An improved terthiophene conducting polymer for DNA-sensing

The synthesis of an improved terthiophene monomer functionalized with acrylic acid and a methylhydroxy group, 3-[3′,3‴-bis(hydroxymethyl) -2′:2″,5″:2‴-terthiophene)-3″-yl](E)acrylic acid, (HTAA), and its electropolymerization into a conducting polymer is described and evaluated as a label-free DNA sensor. The aim was to construct an improved thiophene-based conducting polymer whose microstructure could mitigate the collapse in aqueous solution seen in similar previously made thiophene-based conducting polymers. The effects of immersion in aqueous solution assessed by cyclic voltammetry (CV) and electrochemical impedance spectroscopy (EIS) were complex. The microstructure collapse was significantly mitigated compared to previously made terthiophene polymers but the observed behaviour was dependent on the dopant anion.
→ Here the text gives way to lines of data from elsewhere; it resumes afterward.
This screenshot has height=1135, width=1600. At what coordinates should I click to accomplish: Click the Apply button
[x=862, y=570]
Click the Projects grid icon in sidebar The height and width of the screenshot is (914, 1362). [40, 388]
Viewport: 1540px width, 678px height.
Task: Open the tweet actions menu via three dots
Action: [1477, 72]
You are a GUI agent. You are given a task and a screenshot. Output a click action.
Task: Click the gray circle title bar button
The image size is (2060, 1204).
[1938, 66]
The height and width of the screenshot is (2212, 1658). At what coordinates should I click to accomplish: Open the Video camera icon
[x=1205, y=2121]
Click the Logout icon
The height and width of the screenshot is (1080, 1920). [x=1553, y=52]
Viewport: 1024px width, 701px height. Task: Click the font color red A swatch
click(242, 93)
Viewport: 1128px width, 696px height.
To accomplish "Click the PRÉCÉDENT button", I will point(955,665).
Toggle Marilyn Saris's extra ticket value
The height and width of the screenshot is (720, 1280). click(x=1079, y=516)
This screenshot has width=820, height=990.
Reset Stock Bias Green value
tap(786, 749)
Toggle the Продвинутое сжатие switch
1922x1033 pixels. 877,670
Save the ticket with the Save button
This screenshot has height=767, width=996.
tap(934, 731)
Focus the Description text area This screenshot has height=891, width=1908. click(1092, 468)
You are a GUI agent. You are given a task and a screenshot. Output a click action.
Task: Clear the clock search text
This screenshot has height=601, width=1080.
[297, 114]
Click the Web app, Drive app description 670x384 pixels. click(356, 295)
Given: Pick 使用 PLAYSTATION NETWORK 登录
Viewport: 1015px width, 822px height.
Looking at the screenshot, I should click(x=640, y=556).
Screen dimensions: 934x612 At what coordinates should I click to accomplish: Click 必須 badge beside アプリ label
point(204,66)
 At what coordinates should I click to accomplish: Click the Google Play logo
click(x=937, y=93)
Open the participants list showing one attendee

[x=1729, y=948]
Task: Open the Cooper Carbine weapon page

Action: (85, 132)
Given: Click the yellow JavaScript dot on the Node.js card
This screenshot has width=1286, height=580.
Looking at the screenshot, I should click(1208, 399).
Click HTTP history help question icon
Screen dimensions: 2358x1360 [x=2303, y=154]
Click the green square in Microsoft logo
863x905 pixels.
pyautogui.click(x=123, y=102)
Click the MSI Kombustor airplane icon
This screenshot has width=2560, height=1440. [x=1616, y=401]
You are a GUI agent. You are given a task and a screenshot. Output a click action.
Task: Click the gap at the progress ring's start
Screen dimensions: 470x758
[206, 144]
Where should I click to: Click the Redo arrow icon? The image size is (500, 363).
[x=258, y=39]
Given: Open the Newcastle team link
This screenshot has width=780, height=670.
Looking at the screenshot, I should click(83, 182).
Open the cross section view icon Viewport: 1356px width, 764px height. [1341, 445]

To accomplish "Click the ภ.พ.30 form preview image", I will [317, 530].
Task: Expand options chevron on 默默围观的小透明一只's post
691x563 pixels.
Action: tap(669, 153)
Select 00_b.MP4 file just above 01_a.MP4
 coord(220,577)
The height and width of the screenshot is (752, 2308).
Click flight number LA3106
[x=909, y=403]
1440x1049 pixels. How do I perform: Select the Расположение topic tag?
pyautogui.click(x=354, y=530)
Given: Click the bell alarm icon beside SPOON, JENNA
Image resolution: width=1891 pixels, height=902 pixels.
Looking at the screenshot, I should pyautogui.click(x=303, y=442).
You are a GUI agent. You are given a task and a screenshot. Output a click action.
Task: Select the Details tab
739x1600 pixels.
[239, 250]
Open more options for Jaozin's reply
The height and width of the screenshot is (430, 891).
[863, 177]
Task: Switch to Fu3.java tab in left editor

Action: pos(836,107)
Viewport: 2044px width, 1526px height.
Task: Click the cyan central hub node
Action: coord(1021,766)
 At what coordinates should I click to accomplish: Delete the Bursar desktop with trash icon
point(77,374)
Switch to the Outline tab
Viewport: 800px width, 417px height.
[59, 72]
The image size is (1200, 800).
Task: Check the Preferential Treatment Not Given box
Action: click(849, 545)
With a hydrophobic, non-exchangeable anionic dopant, bis-trifluoromethanesulfonimidate, (CF₃)₂(SO ₂)₂^-, the polymer film developed a multilayer structure. Electrochemical activity towards the solution redox couple Fe(CN)₆^3-/4- was sustained but with a significant anodic shift of redox potential. A DNA hybridisation response was observed with the hydrophobic dopant but not with the hydrophilic dopant. We have demonstrated that, by attention to both the nature of the polymer and to the choice of dopant anion, the effects of solvent-induced microstructure collapse in aqueous solution on the DNA sensor performance can be mitigated.